According to Sebenzile, being a person with a disability in the South African labour market is extremely challenging. She says: “I have always had to work harder than non-disabled people to prove myself in the industry. The perception out there is that if one is disabled, then one is incapable in many ways. They cannot cope with the pressure, they are poorly educated if at all, they are not smart, etc. I had to prove that these were all stereotypes and not true.”
In 2012, Sebenzile was nominated to serve on the Committee of the United Nations Convention for Persons with Disabilities. She describes this as a very big honor. “I was proud to be recognised for all the hard work that I have put in for both the development of the Convention and also for my achievements in the disability sector.” Sebenzile would advise people with disabilities who are considering starting a business to get a good education. “It’s important for parents of disabled children to ensure that their children have the best possible education throughout their schooling lives.

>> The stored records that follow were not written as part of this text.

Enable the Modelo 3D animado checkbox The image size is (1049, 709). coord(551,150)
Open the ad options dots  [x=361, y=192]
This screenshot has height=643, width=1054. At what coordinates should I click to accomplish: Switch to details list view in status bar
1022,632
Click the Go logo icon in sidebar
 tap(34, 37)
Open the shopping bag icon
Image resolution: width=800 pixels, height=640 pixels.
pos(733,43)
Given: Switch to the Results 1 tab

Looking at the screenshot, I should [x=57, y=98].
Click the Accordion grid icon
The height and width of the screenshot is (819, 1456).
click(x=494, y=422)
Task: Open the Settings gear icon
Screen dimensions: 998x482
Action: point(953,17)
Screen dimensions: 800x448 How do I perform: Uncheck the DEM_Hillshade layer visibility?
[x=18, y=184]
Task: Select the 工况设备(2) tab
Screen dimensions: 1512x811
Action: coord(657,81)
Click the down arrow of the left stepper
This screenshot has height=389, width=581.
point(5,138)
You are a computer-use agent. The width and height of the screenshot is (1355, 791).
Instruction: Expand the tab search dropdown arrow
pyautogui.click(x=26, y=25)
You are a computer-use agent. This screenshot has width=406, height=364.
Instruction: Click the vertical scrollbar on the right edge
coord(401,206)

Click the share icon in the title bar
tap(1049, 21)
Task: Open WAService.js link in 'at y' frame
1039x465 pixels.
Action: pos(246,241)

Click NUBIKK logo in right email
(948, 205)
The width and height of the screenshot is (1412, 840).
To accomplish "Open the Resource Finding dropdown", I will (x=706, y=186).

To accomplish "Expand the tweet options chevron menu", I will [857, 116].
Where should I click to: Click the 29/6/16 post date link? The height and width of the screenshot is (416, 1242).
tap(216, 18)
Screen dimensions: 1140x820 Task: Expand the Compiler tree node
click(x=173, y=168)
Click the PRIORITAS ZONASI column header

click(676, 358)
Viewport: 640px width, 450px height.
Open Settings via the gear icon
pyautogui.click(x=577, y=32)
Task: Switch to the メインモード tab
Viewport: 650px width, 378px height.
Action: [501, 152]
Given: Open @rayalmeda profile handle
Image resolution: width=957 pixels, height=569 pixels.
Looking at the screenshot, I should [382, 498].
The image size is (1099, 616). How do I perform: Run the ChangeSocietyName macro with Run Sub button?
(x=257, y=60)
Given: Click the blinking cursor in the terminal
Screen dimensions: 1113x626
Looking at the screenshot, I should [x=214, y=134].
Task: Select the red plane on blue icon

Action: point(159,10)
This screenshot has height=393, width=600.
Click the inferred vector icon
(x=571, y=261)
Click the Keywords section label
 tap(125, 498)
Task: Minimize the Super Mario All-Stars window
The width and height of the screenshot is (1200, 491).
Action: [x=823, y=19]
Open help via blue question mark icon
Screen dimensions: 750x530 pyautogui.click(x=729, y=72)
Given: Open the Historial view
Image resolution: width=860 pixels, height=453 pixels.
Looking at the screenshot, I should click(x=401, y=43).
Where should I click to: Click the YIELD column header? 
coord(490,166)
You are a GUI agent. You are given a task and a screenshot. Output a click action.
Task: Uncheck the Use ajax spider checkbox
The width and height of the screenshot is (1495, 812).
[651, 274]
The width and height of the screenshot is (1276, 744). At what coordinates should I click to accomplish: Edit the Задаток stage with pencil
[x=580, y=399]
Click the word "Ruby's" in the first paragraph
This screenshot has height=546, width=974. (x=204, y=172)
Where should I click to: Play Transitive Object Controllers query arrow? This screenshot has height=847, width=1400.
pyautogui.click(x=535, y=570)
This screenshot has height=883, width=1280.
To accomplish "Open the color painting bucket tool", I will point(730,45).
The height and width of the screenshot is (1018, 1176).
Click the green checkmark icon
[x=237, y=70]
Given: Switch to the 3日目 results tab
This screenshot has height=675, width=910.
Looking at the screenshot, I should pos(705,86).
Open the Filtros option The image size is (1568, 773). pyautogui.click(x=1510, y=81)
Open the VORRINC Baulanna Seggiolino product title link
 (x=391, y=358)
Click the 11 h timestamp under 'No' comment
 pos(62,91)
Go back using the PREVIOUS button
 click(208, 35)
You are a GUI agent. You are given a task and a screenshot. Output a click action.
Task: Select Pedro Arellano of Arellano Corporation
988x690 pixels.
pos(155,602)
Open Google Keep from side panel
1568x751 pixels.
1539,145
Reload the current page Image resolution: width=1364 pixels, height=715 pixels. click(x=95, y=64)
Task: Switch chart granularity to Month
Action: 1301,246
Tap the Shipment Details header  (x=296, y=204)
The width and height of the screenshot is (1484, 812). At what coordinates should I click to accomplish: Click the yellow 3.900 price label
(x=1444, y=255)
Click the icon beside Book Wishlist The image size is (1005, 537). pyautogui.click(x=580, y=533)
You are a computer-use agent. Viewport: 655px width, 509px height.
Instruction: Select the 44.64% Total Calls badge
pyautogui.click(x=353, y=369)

A tertiary education is also preferable to give one an advantage in working through the minefield of business.” She further says that hard work, diligence, and dedication are essential. “In the entrepreneurial space there is no charity and no handouts; it’s all about the bottom line and profits. Avoid negativity and self pity – no one is interested in that!”

“NETWORK AND MARKET YOURSELF AGGRESSIVELY WITH CONFIDENCE THAT YOU CAN DELIVER. PARTNER WITH OTHER PLAYERS IN THE INDUSTRY OF YOUR CHOICE SUCH AS REGISTRATION ON NETWORKS AND FORUMS THAT TALK TO YOUR PARTICULAR INTERESTS OF BUSINESS.”
Sebenzile reads a lot and his also of the opinion that it’s important for people with disabilities to read.
She says: “Be empowered by reading and understanding the industry you want to work in.” She also recommends people with disabilities to register on network forums. “Network and market yourself aggressively with confidence that you can deliver. Partner with other players in the industry of your choice such as registration on networks and forums that talk to your particular interests of business.”
She is living a very normal life and succeeding at entrepreneurship despite have a disability.